The work has actually been going on for a while now. Before his marvelous self-own of an avatar inspired a very good meme, Dan McLaughlin (a.k.a. the Baseball Crank) was just another propagandist tasked with fomenting and excusing the more acceptable forms of Trumpism’s ignorance and vitriol. Since Trump began his march to the GOP nomination, though, McLaughlin has been perhaps the most shameless champion of a truly absurd and relentless effort to deny the existence of any connection whatsoever between Trump and the conservative movement—to ascribe all of his faults and offenses to his secret liberalism, to blame his rise on the media, to wax paranoid about his motivations for running. To the Baseball Crank, Trumpism is the “opposite” of the Tea Party, Trump’s “base” is “all liberals, all day long,” and his flirtation with white supremacists is proof that he’s “still a Democrat at heart.” Widespread conservative support for a know-nothing proto-fascist billionaire narcissist is simply “an attempt to remake the Republican Party in the mirror image & likeness of the Democrats.”

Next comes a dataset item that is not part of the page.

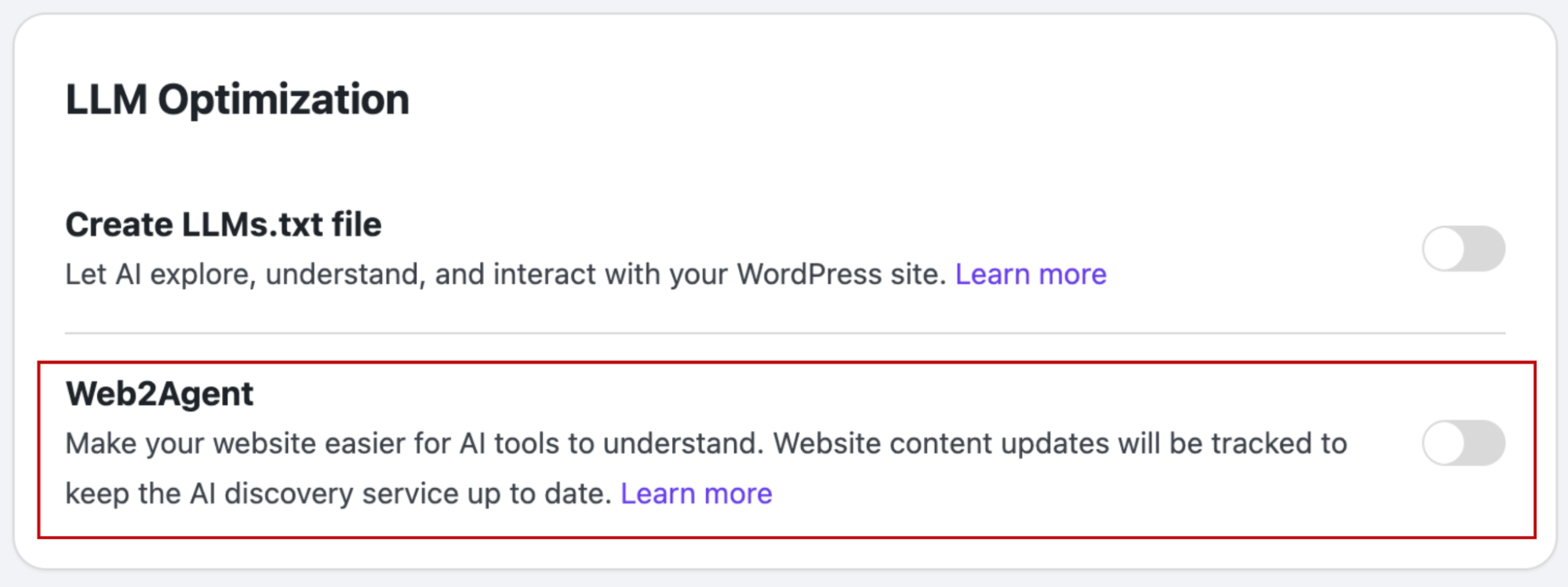Click the gray track of Web2Agent switch
The width and height of the screenshot is (1568, 587).
pos(1485,443)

This may have started as simple denial or a doomed strategy to undercut Trump during the primary, but now it serves a clear purpose as the conservative establishment prepares to disassociate the movement from what will in all likelihood be a humiliating defeat at the polls. Trump secured the nomination by doubling down on various strains of the white resentment that animates the modern GOP—xenophobiaconspiracismlaw-and-order demagoguerybloodthirsty warmongering—and a Trump presidency would surely see his token departures from conservative orthodoxy (e.g. his protectionist streak) swiftly emended as the party’s corporatist donor base and K Street power brokers reassert themselves in a GOP-controlled Washington. He is a thoroughly conservative and thoroughly Republican candidate. But because—and only because—a majority (however depressingly slim) of Americans find the coarse and vulgar way he articulates the conservative worldview distasteful, he must be defined as something separate from conservatism altogether, so that future GOP campaigns can exploit the same antipathies, to the same reactionary ends, in more tactful ways.

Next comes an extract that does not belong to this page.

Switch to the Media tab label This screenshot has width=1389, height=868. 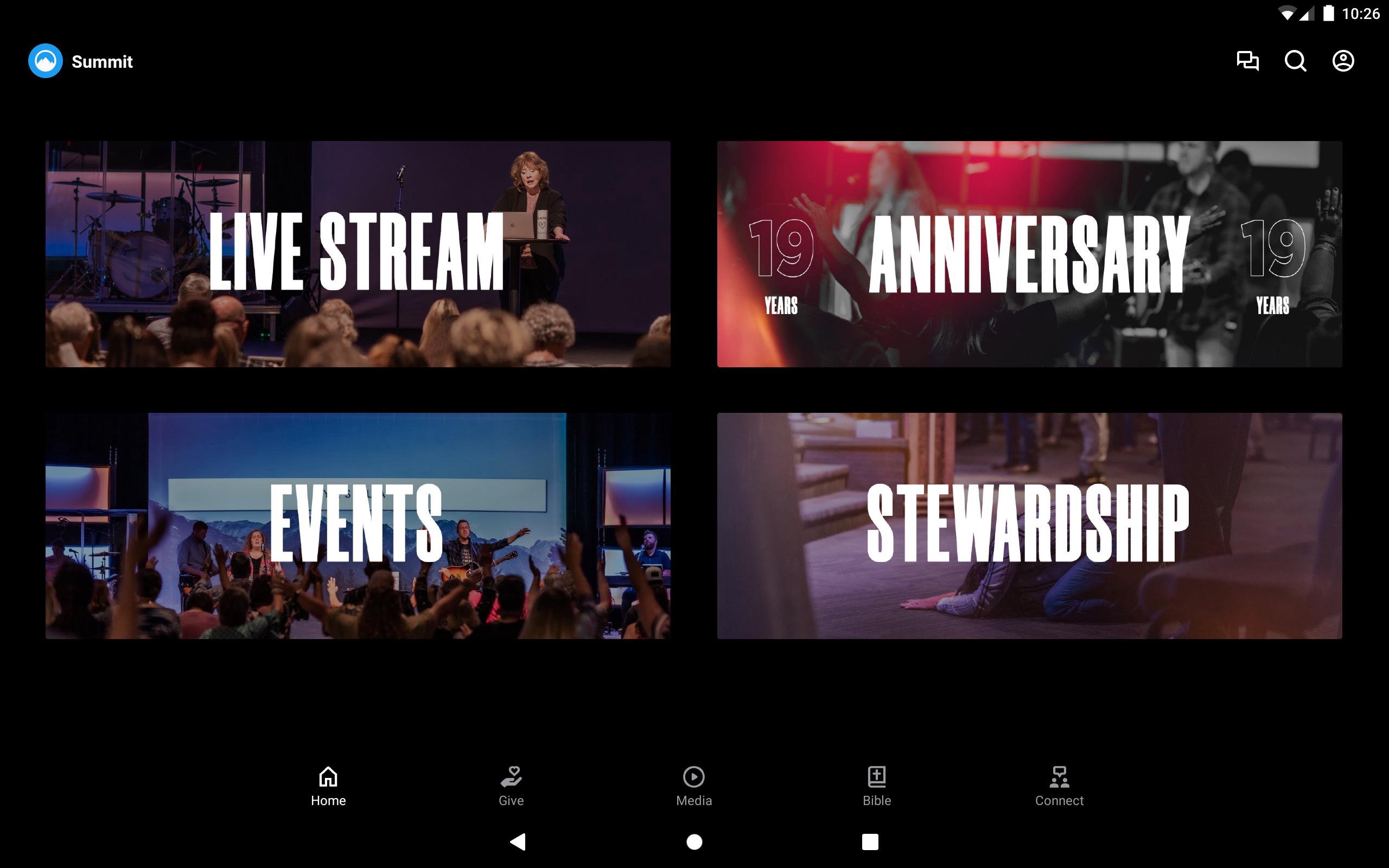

And so yesterday’s laughably delusional Baseball Crank tweet is tomorrow’s right-wing media talking point. Ninety-plus percent of Republican voters, at the urging of ninety-plus percent of Republican officeholders, will cast a ballot for an unabashed racist in November, and we will be told, in the immediate aftermath and for years to come, that this tells us absolutely nothing about who Republicans are and what they stand for. Ted Cruz’s self-serving convention speech will be mythified as a clarion call for conservative principles, and the near-universal boos and condemnation from party leaders it received will be forgotten. Trump’s nomination will be blamed on a split field and open primaries, ignoring the reality that he won more closed primaries than anyone, won among registered Republicans in every open primary he won, and regularly led in head-to-head polling matchups with his rivals throughout the primary calendar. Tom Cotton will publish a ghost-written book called Perfecting Our Principles or some shit, tightrope-walk his way to a notional rejection of Trump that preserves the core elements of his ethno-nationalist appeal, and be rewarded with the 2020 GOP nomination for it. No, Khizr Khan probably won’t speak at the convention, but the Patrick Ruffinis of the world will successfully stage some comparable feints towards a kinder GOP, and the Ben Domenechs of the world will applaud them, even as the party approves a platform just as far to the right as this year’s. And then, lucky us, we’ll get to find out how effective all this revisionism has been.